Construct mSet data container, read metabolomics data, filter data, and impute missing values

met.read_data is a wrapper function that constructs an mSet object, adds data from a table file or R dataframe object, applies unspecific and user-defined data filters, and imputes missing values.

Usage

met.read_data(
  data,
  data.type = "conc",
  anal.type = "stat",
  paired = FALSE,
  csvsep = ";",
  dec = ".",
  sheet = 1,
  data.format = "rowu",
  lbl.type = "disc",
  filt.feat = c(""),
  filt.smpl = c(""),
  filt.grp = c(""),
  filt.method = "none",
  remain.num = NULL,
  qcFilter = "F",
  qc.rsd = 25,
  all.rsd = NULL,
  imp.method = "lod",
  export = FALSE,
  img.format = "pdf",
  dpi = dpi
)

Arguments

data

Enter name of an R dataframe object or the "path name" (in quotes) of the CSV/TSV/XLS/XLSX/TXT file to read.

data.type

(Character) The type of data, either "list" (Compound lists), "conc" (Compound concentration data), "specbin" (Binned spectra data), "pktable" (Peak intensity table), "nmrpeak" (NMR peak lists), "mspeak" (MS peak lists), or "msspec" (MS spectra data).

anal.type

(Character) Indicate the analysis module to be performed: "stat", "pathora", "pathqea", "msetora", "msetssp", "msetqea", "ts", "cmpdmap", "smpmap", or "pathinteg".

paired

(Logical) Indicate if the data is paired (TRUE) or not (FALSE).

csvsep

(Character) Enter the separator used in the CSV file (only applicable if reading a ".csv" file).

dec

(Character) decimal separator used in CSV, TSV and TXT files.

sheet

(Integer or Character string) Number or name of the sheet with proteomics data in XLS or XLSX files (optional).

data.format

(Character) Specify if samples are paired and in rows ("rowp"), unpaired and in rows ("rowu"), in columns and paired ("colp"), or in columns and unpaired ("colu").

lbl.type

(Character) Specify the group label type, either categorical ("disc") or continuous ("cont").

filt.feat

(Character Vector) Enter the names of features to remove from the dataset.

filt.smpl

(Character Vector) Enter the names of samples to remove from the dataset.

filt.grp

(Character Vector) Enter the names of groups to remove from the dataset.

filt.method

(Character) Select an option for unspecific filtering based on the following ranking criteria:

"none" apply no unspecific filtering.
"rsd" filters features with low relative standard deviation across the dataset.
"nrsd" is the non-parametric relative standard deviation.
"mean" filters features with low mean intensity value across the dataset.
"median" filters features with low median intensity value across the dataset.
"sd" filters features with low absolute standard deviation across the dataset.
"mad" filters features with low median absolute deviation across the dataset.
"iqr" filters features with a low inter-quartile range across the dataset.

remain.num

(Numerical) Enter the number of variables to keep in your dataset.
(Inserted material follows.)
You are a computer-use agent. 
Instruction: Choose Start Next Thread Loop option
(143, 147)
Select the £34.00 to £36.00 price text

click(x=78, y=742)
If NULL, the following empirical rules are applied during data filtering with the methods specified in filter = "":

Less than 250 variables: 5% will be filtered
250 - 500 variables: 10% will be filtered
500 - 1000 variables: 25% will be filtered
More than 1000 variables: 40% will be filtered

qcFilter

(Logical) Filter the variables based on the relative standard deviation of features in quality control (QC) samples (TRUE), or not (FALSE). This filter can be applied in addition to other, unspecific filtering methods.

qc.rsd

(Numeric) Define the relative standard deviation cut-off in %. Variables with a RSD greater than this number in the QC samples will be removed from the dataset. It is only necessary to specify this argument if qcFilter is TRUE. Otherwise, it will be ignored.

all.rsd

(Numeric or NULL) Apply a filter based on the in-group relative standard deviation (RSD, in %) or not NULL. Therefore, the RSD of every feature is calculated for every group in the dataset. If the RSD of a variable in any group exceeds the indicated threshold, it is removed from the dataset. This filter can be applied in addition to other filtering methods and is especially useful to perform on data with technical replicates.

imp.method

(Character) Select the option to replace missing variables:

"lod" replaces missing values with 1/5 of the minimum value for the respective variable.
"rowmin" replaces missing values with the half sample minimum.
"colmin" replaces missing values with the half feature minimum.
"mean" replaces missing values with the mean value of the respective feature column.
"median" replaces missing values with the median value of the respective feature column.
"knn_var" imputes missing values by finding the features in the training set “closest” to it and averages these nearby points to fill in the value.
"knn_smp" imputes missing values by finding the samples in the training set “closest” to it and averages these nearby points to fill in the value.
"bpca" applies Bayesian PCA to impute missing values.
"ppca" applies probabilistic PCA to impute missing values.
"svdImpute" applies singular value decomposition to impute missing values.

export

(Logical, TRUE or FALSE) Shall the missing value detection plots be exported as PDF or PNG file?

img.format

(Character, "png" or "pdf") image file format (if export = TRUE).

dpi

(Numeric) The resolution of exported PNG and PDF images.

Value

An mSet object with (built in ascending order):

original data at mSetObj$dataSet$data_orig.
data with manually filtered out features/samples/groups at mSetObj$dataSet$edit.
data with unspecifically filtered data at mSetObj$dataSet$filt.
data with imputed missing values at mSetObj$dataSet$data_proc.
missing value heatmap at mSetObj$imgSet$missval_heatmap.plot (see met.plot_missval).
Density and CumSum plots of intensities of proteins with and without missing values at mSetObj$imgSet$missval_density.plot (see met.plot_detect).

Author

Nicolas T. Wirth mail.nicowirth@gmail.com Technical University of Denmark License: GNU GPL (>= 2)